СУТЬ ЗАДАНИЯ:
Перечислите, пожалуйста, драмы, которые в отрывке о Шекспире названы как представляющие большие трудности при определении того, в каком объеме они принадлежат Шекспиру.

ОТРЫВОК:
Иное дело Шекспир и современные ему собратья-поэты елизаветинской Англии. Он умер в 1616 г., а первое жизнеописание его на нескольких страницах появилось лишь в 1709 г. Это все равно, как если бы первая биография Гёте была написана в 1925 г. Из переписки Шекспира мы не имеем ни одного письма, писанного им самим, и знаем только одно (деловое) письмо к нему. Ни одной строчки рукописей его произведений не уцелело. Только пять или шесть собственноручных его подписей дошли до нас, три на его завещании, две под контрактами и одна, которую, однако, нельзя считать несомненно принадлежащей ему, на экземпляре переведенного «Флорио» Монтеня, хранящемся в Британском музее. Мы не знаем в точности, в каком объеме принадлежит Шекспиру многое из приписываемых ему произведений. Такие драмы, как «Тит Андроник», трилогия «Генрих VI», «Перикл» и «Генрих VIII», представляют в этом смысле большие и разнообразные трудности. В молодости ему приходилось переделывать или ретушировать чужие драмы; в зрелые горы он сотрудничал с более молодыми людьми, которым оказывал поддержку. Но что еще хуже – за исключением двух небольших эпических поэм, отданных в печать самим Шекспиром, мы не знаем ни одного произведения, о котором было бы известно, что он сам издал его. По-видимому, он не устанавливал сам текста, не прочел ни одной корректуры, и если в издании in-folio его пьес, выпущенном в свет после его смерти в 1623 г. двумя его приятелями-актерами, и говорится, что это издание выполнено по первоначальным рукописям, то это утверждение может быть опровергнуто во множестве случаев, где мы имеем возможность контролировать его, а именно там, где это издание просто-напросто перепечатывает, и часто даже с новыми ошибками, старые пиратские издания, составленные или подосланными с этой целью слушателями, или благодаря недобросовестной выдаче из театра списков ролей.

С некоторым правом у нас вошло в обычай говорить, что мы почти ничего не знаем о жизни Шекспира. Мы не знаем в точности ни когда Шекспир покинул Стрэтфорд, ни когда он покинул Лондон. Мы не можем сказать наверно, был ли он когда-нибудь за границей и посетил ли Италию. Мы не знаем по имени ни одной из женщин, которых он любил в Лондоне. Мы не знаем, к кому он написал свои сонеты. Мы можем наблюдать, что общее настроение его души становится все мрачнее, но мы не знаем тому причины. Мы чувствуем, что на душе у него делается светлее, но мы не знаем почему. Мы должны ощупью доискиваться, в каком порядке были изданы его произведения, и можем лишь с трудом определять их дату. Мы не знаем, в силу чего он был, по-видимому, так равнодушен к своей славе. Мы знаем только, что он не сам издавал свои драмы, что он даже не упоминает о них в своем завещании.

ФРАГМЕНТЫ ДАННЫХ:
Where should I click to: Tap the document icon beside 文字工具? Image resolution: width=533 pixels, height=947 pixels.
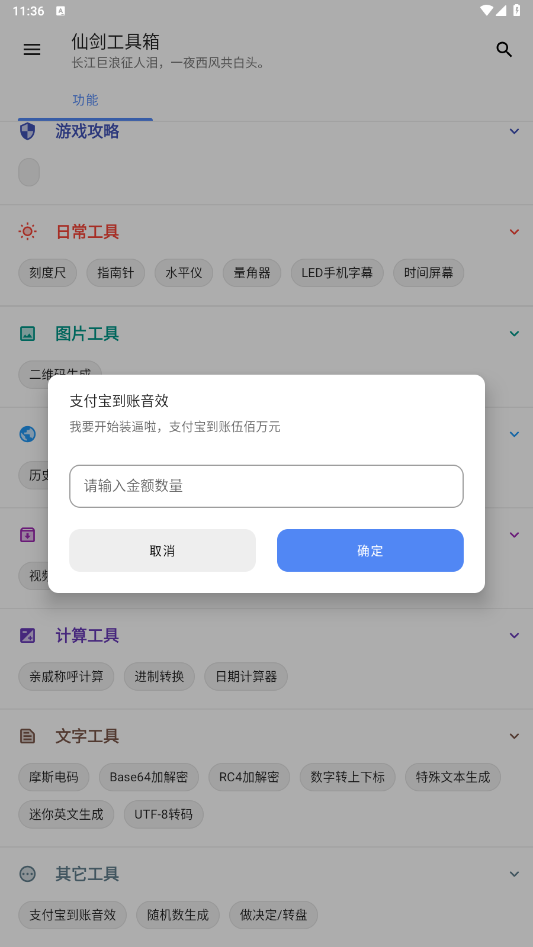pyautogui.click(x=28, y=736)
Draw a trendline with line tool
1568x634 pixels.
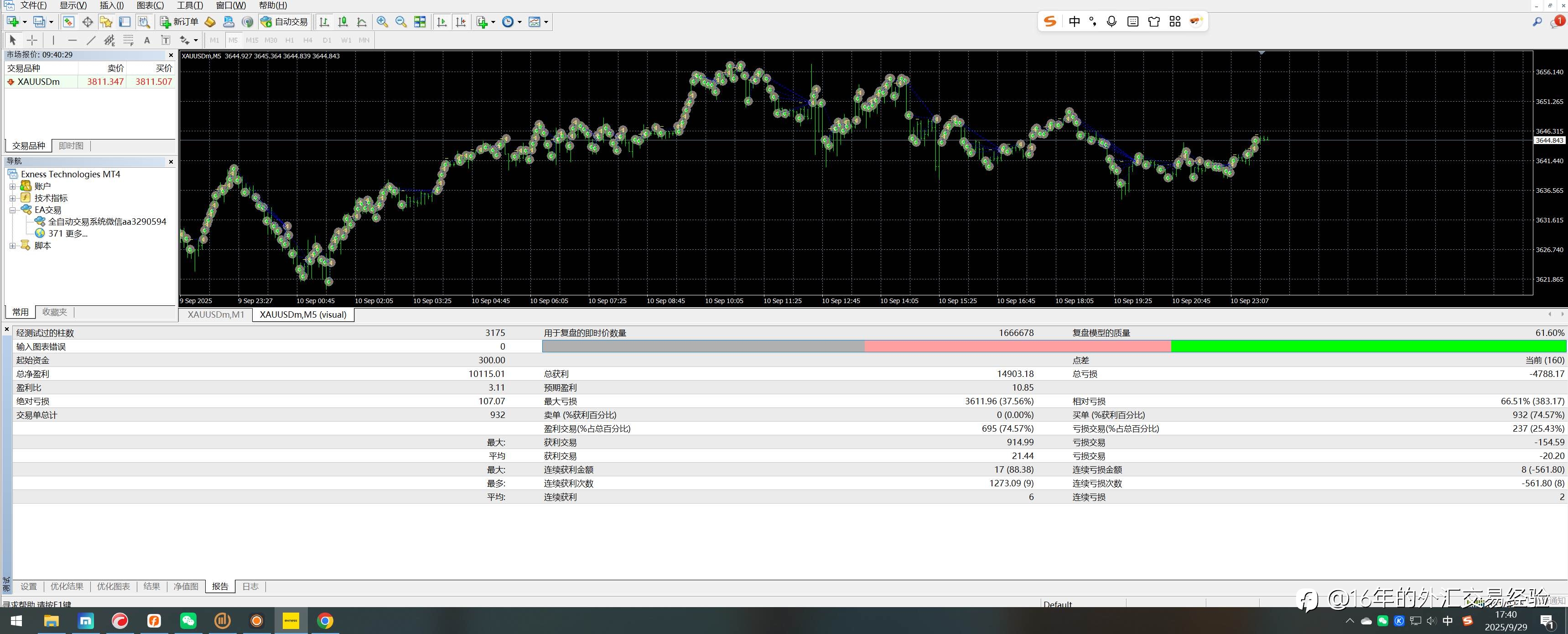91,40
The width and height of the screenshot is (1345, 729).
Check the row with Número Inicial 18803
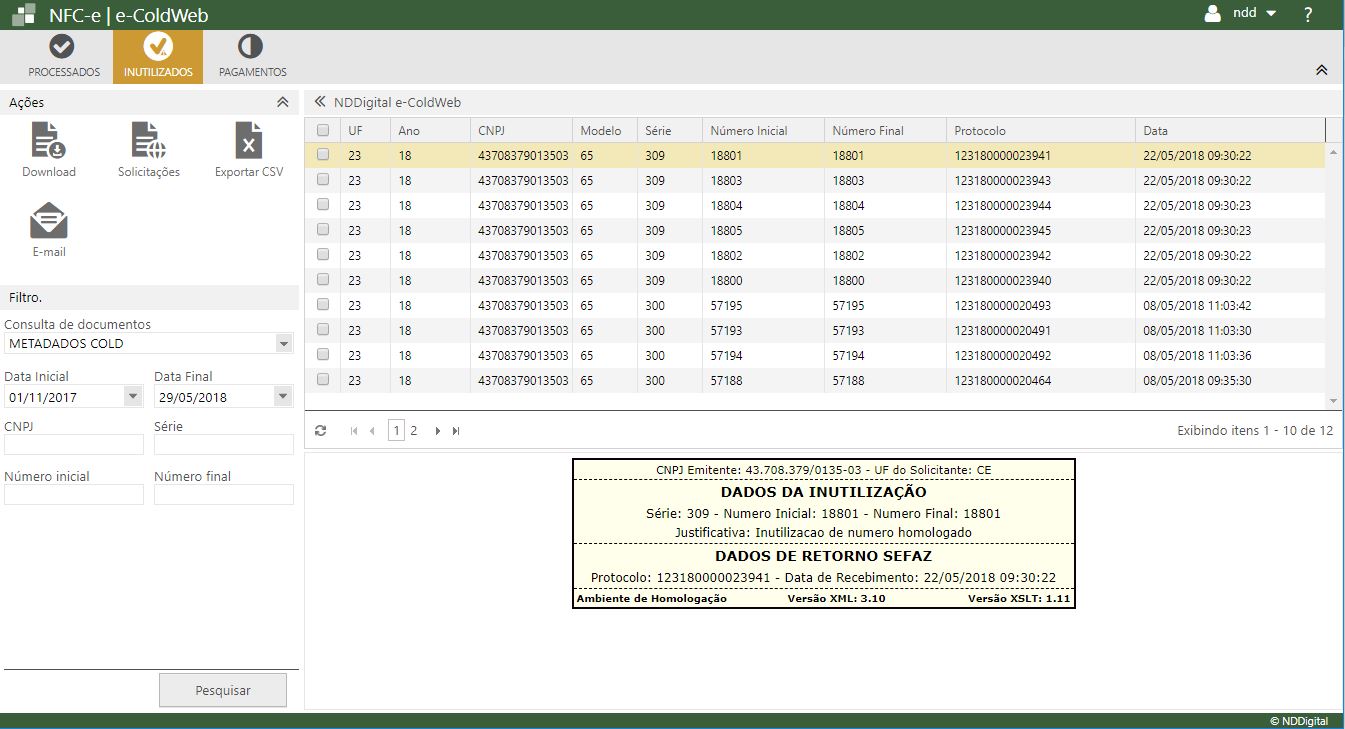click(323, 180)
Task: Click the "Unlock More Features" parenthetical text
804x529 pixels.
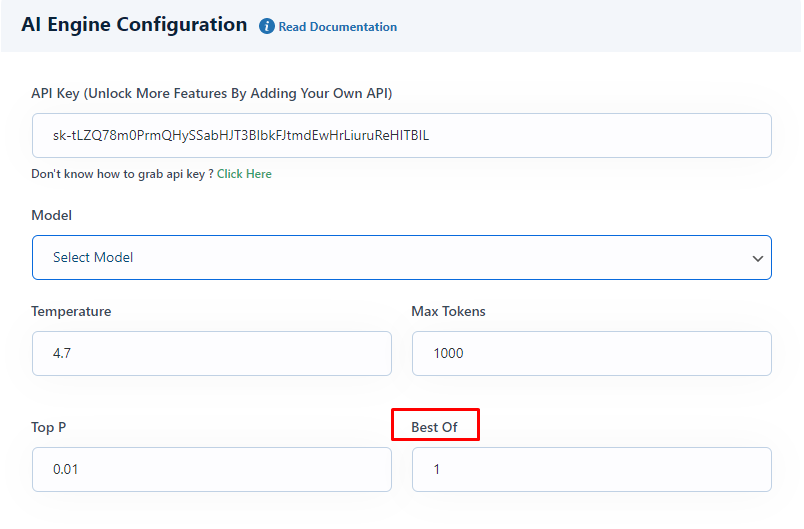Action: point(238,93)

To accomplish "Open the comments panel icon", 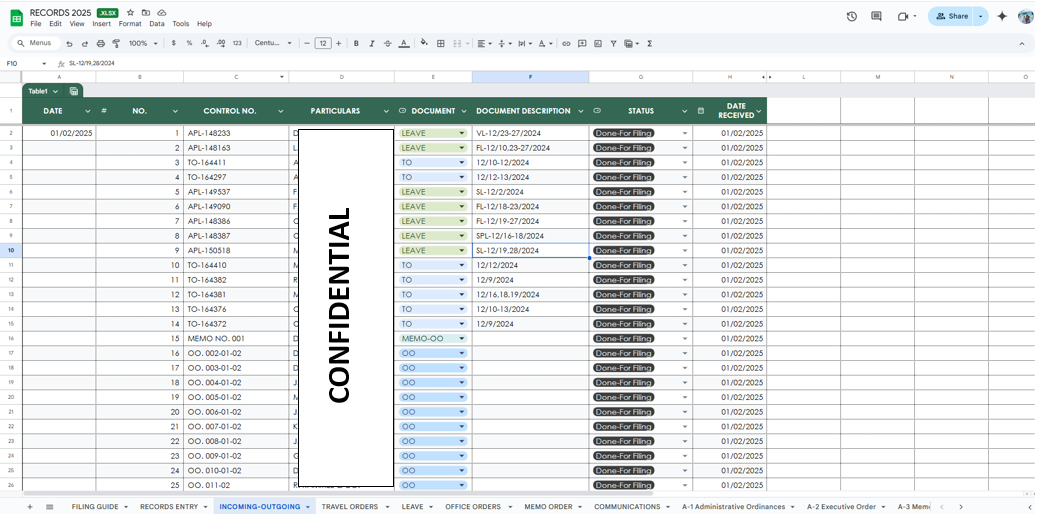I will tap(876, 16).
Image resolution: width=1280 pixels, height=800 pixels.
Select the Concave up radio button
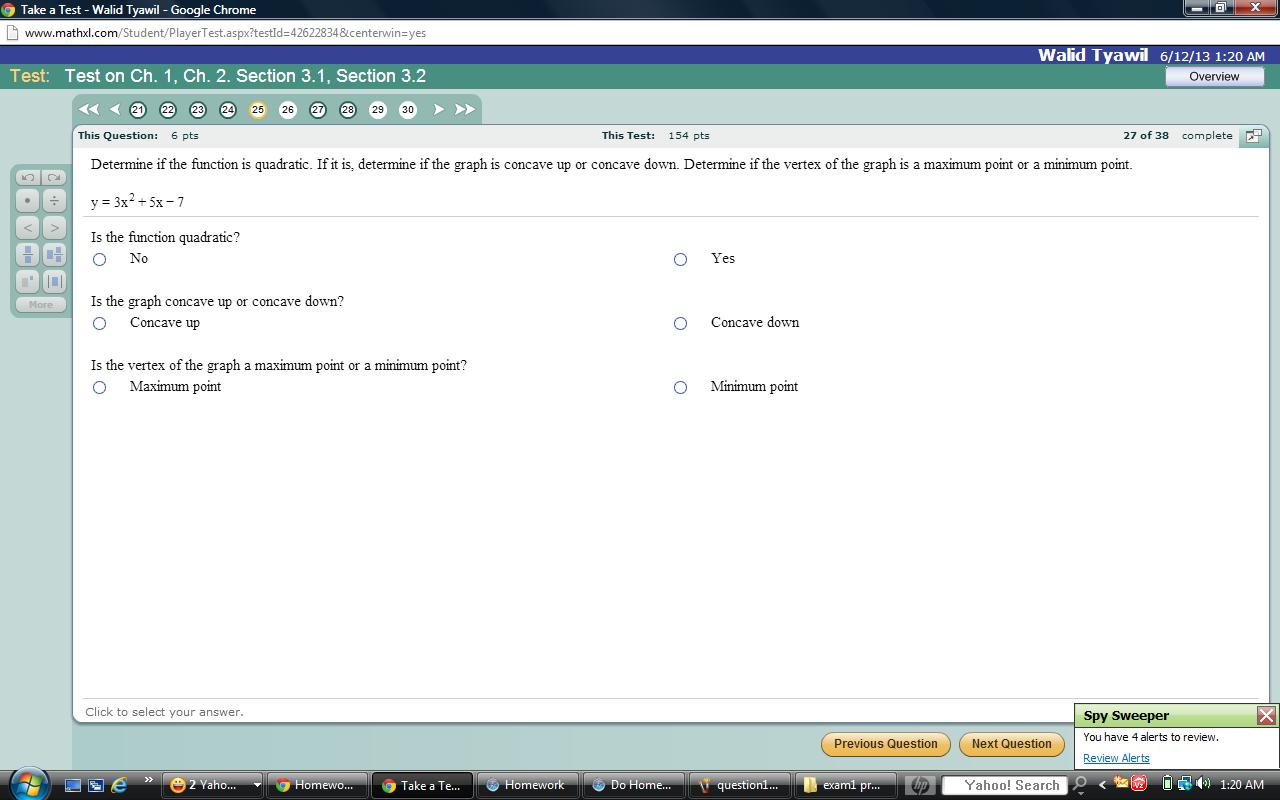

РЕЗУЛЬТАТ ЗАДАНИЯ:
- «Тит Андроник»
- трилогия «Генрих VI»
- «Перикл»
- «Генрих VIII»